In a post on social media Friday, FDA Commissioner Marty Makary announced that Prasad will exit in April, adding that he got “a tremendous amount accomplished” during his year at the agency.

Prasad’s tenure was generally marked by controversy, but he is departing amid a cluster of self-destructive decisions. Those include a shocking rejection of an mRNA vaccine (which was over the objections of agency scientists and quickly reversed); a demand for an additional clinical trial on a gene therapy for Huntington’s disease, which was widely seen as moving the goalpost for the therapy; his startling choice to publicly attack the maker of that gene therapy, UniQure; and alleged abuse of FDA staff, who say he created a toxic work environment.

The moves have collectively roiled those within the agency, the Trump administration, the biotechnology and pharmaceutical industries, as well as patient advocacy groups.

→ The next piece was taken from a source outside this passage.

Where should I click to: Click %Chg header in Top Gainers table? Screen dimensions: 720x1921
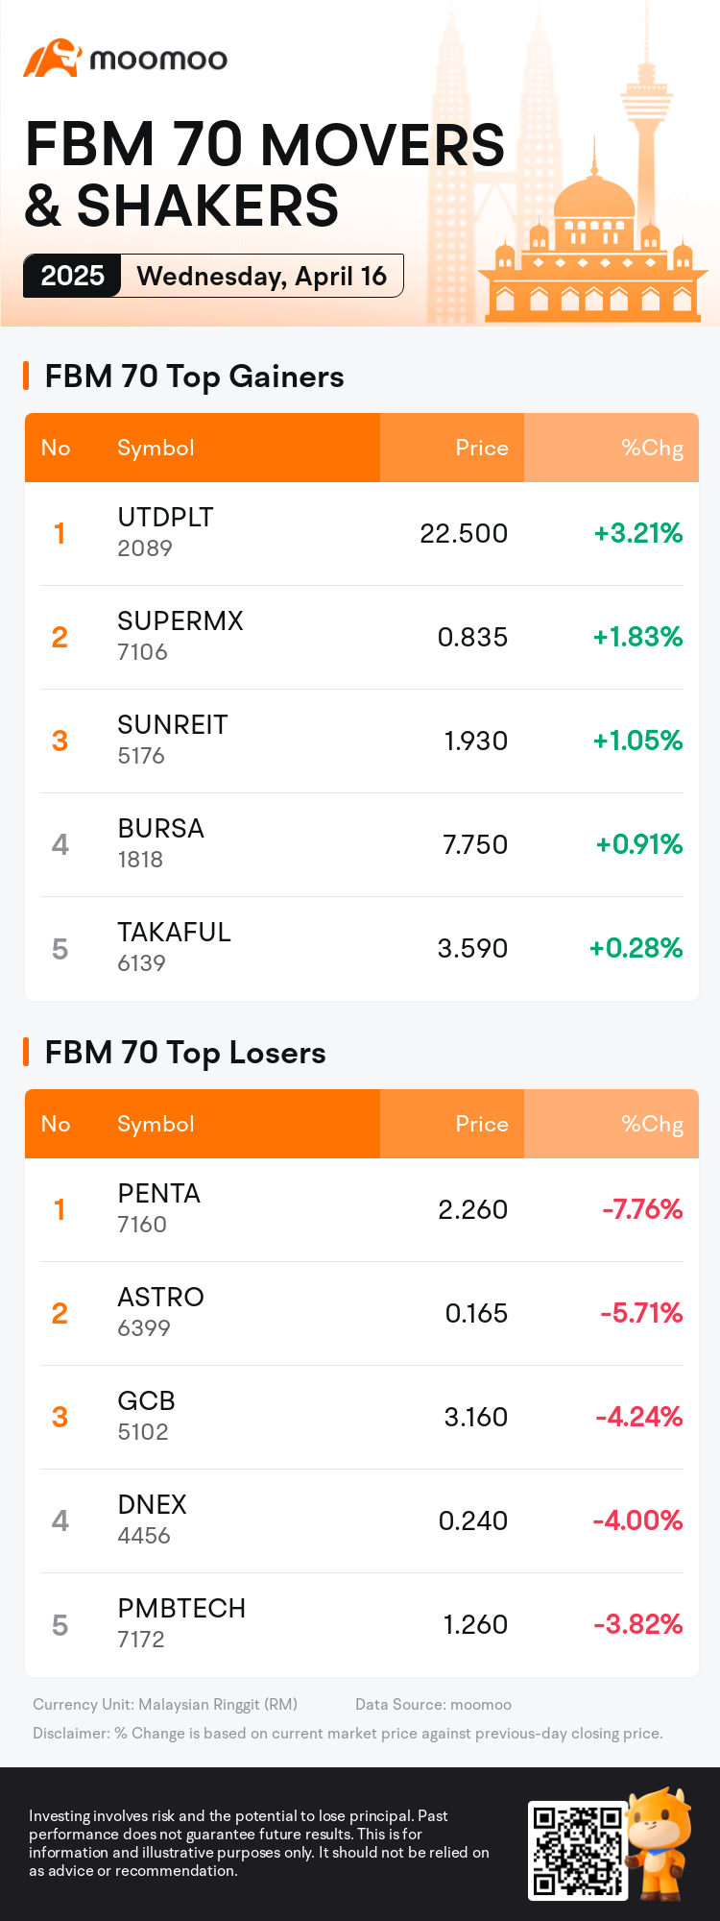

On Monday, BioSpace reported that financial analysts were all but cheering Prasad’s departure, calling it “a big win for biotech, especially for companies in the rare disease space.” Several biotech companies that have faced setbacks and rejections at the hands of Prasad saw stock bumps on Monday. UniQure, for instance, saw its stock leap around 25 percent from Friday afternoon.

Constant controversy

This will be Prasad’s second exit from the FDA during the current Trump administration. In July, he resigned amid his controversial handling of a gene therapy treatment for Duchenne muscular dystrophy, as well as criticism from far-right activist Laura Loomer, who called Prasad a “leftist saboteur.” He was reinstated less than two weeks later.

Since his return, Prasad has held key roles at the FDA; he is the chief medical and scientific officer and the director of the Center for Biologics Evaluation and Research (CBER), which also makes him the top regulator of vaccines, gene therapies, and other biologic products.

His qualifications for those roles were always questionable. While Prasad is a professor at the University of California, San Francisco and a practicing hematology-oncologist (a doctor specializing in blood disorders and cancers), he came to the FDA with no regulatory experience and no expertise in vaccines or gene therapies. Prasad’s rise to regulatory relevance stemmed instead from his online criticism of pandemic-era public health policies, including COVID-19 vaccines, and his appearances on podcasts.